TASKS FOR THIS EXERCISE =
1 – Answer from the text on Nelly Cumbicos:
(a) To which country was Cumbicos scheduled to be deported?
(b) According to ICE officials, in what program would she have remained?
(c) Who got written assurances from ICE that she could stay while her case was pending?
2 – Reproduce the passage of the text on Nelly Cumbicos from "Nelly Cumbicos, the" to "clarify her status.".

TEXT =
Courtesy of Judy Sirota Rosenthal
Nelly Cumbicos speaks to reporters outside Meriden City Hall in early Feburary.

Nelly Cumbicos, the mother of a teenage U.S. citizen from Meriden, Connecticut, was scheduled to be deported to her native Ecuador last week. Instead, she became the fourth person to seek sanctuary at a church in New Haven.

Officials at Immigration and Customs Enforcement, or ICE, said that Cumbicos would have remained in the Alternatives to Detention program, in which she would have been outfitted with an ankle monitor to ensure she stayed at home.

But that wasn’t enough reassurance for Cumbicos or Kica Matos, an immigrant rights advocate who is helping with the case. “They would have tracked her whereabouts – and they have done this in the past – they would have probably knocked on her door and said, ‘You gotta go.’”

So Matos arranged for Cumbicos to stay in a church until ICE could clarify her status.

“The lawyer, after much consultation with ICE, got assurances from ICE in writing that they decided that she could remain in the United States and that they would not enforce a deportation while her case was pending,” Matos said.

EXTRACTED MATERIAL =
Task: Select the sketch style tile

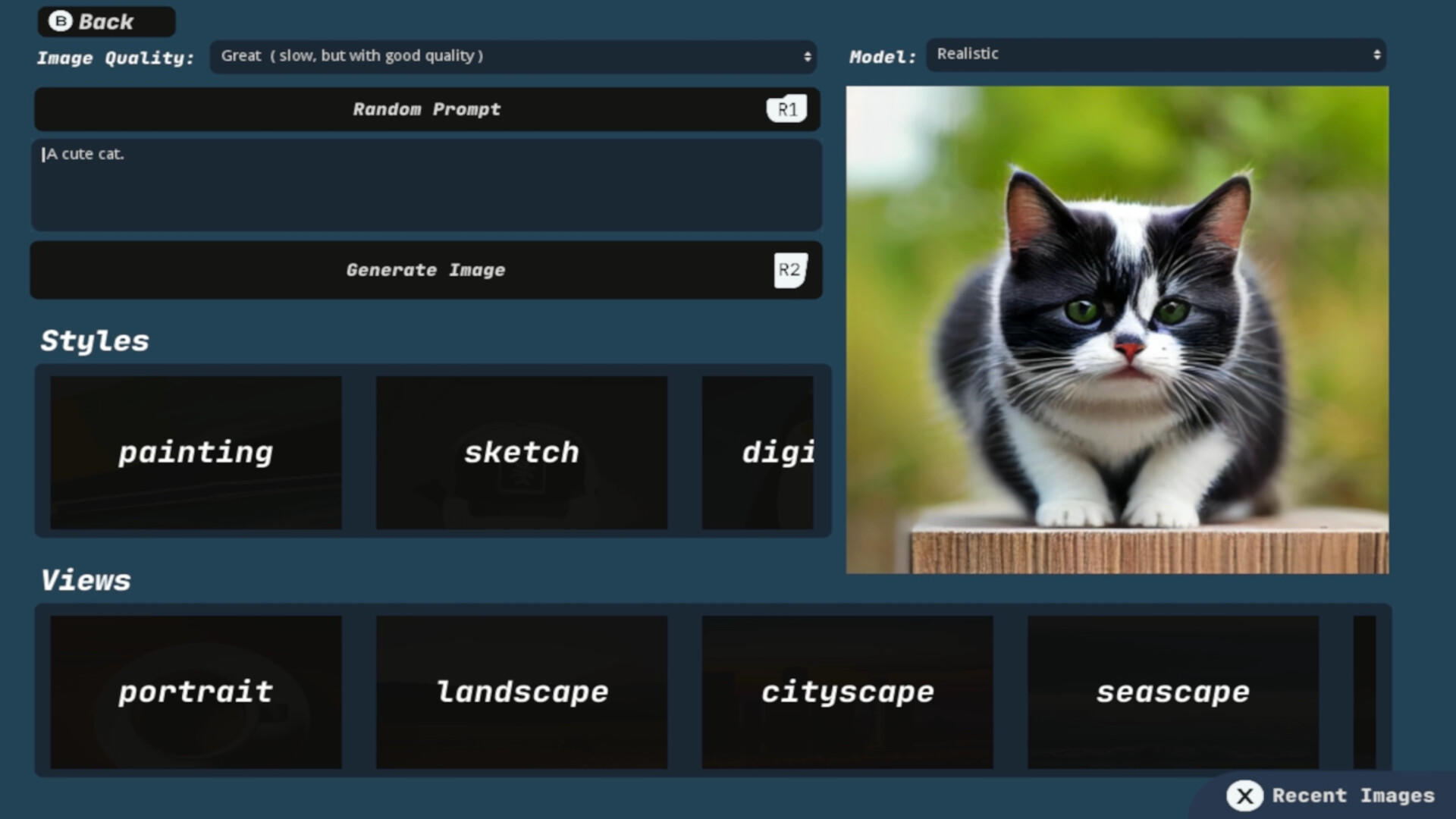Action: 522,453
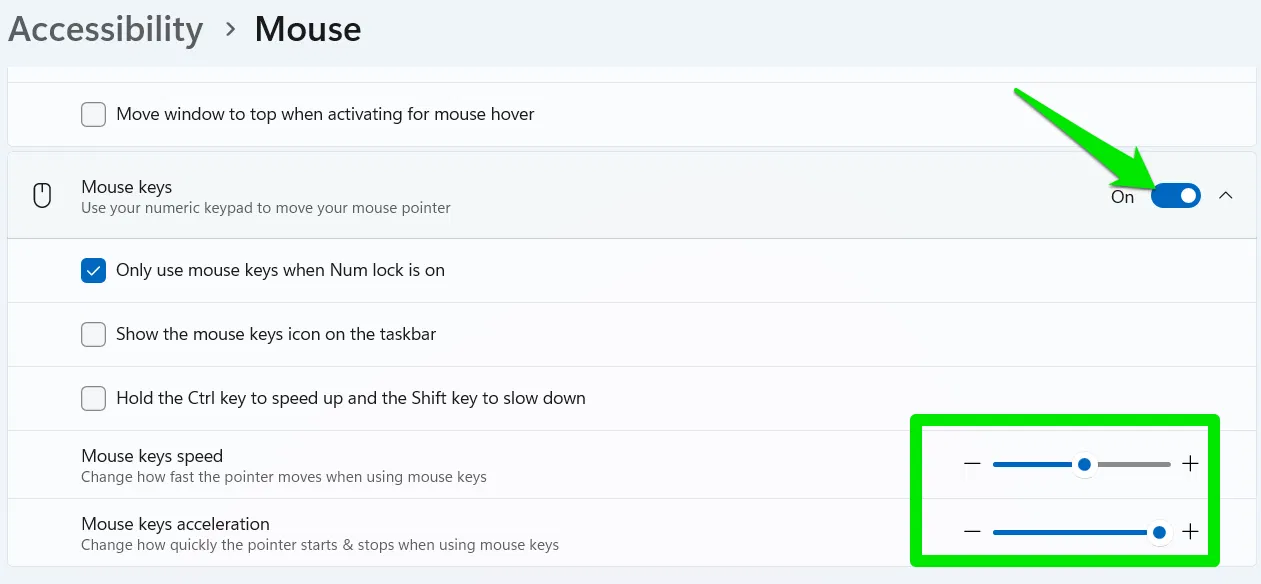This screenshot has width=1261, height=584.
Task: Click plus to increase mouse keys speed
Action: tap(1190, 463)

* * *

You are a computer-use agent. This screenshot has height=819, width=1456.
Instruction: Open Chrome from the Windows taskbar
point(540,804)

--

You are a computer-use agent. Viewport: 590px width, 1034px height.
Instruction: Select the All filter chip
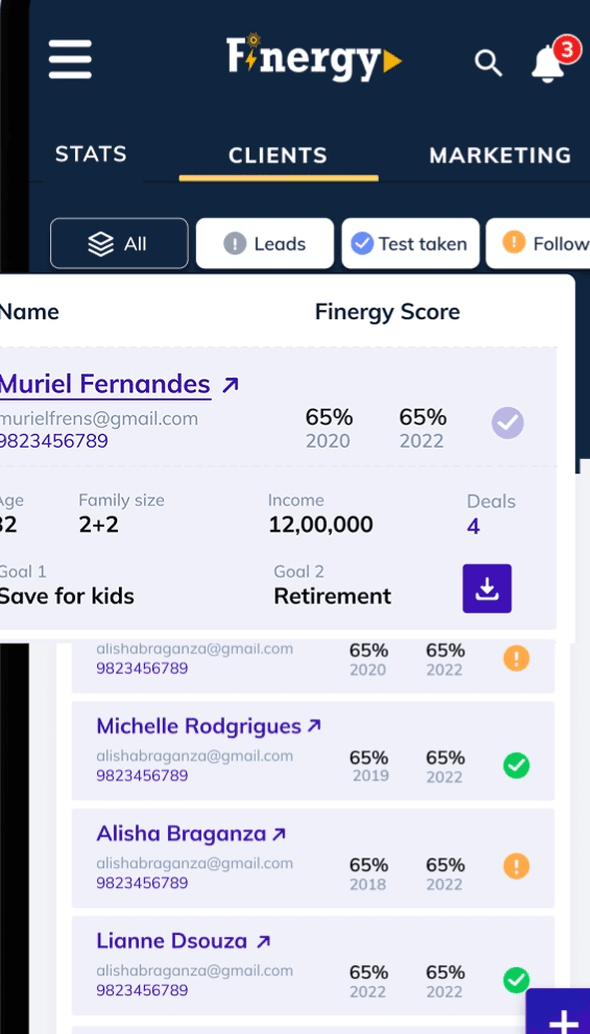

THE REPLIES =
1 –
(a) Ecuador
(b) The Alternatives to Detention program
(c) The lawyer

2 –
Nelly Cumbicos, the mother of a teenage U.S. citizen from Meriden, Connecticut, was scheduled to be deported to her native Ecuador last week. Instead, she became the fourth person to seek sanctuary at a church in New Haven.

Officials at Immigration and Customs Enforcement, or ICE, said that Cumbicos would have remained in the Alternatives to Detention program, in which she would have been outfitted with an ankle monitor to ensure she stayed at home.

But that wasn’t enough reassurance for Cumbicos or Kica Matos, an immigrant rights advocate who is helping with the case. “They would have tracked her whereabouts – and they have done this in the past – they would have probably knocked on her door and said, ‘You gotta go.’”

So Matos arranged for Cumbicos to stay in a church until ICE could clarify her status.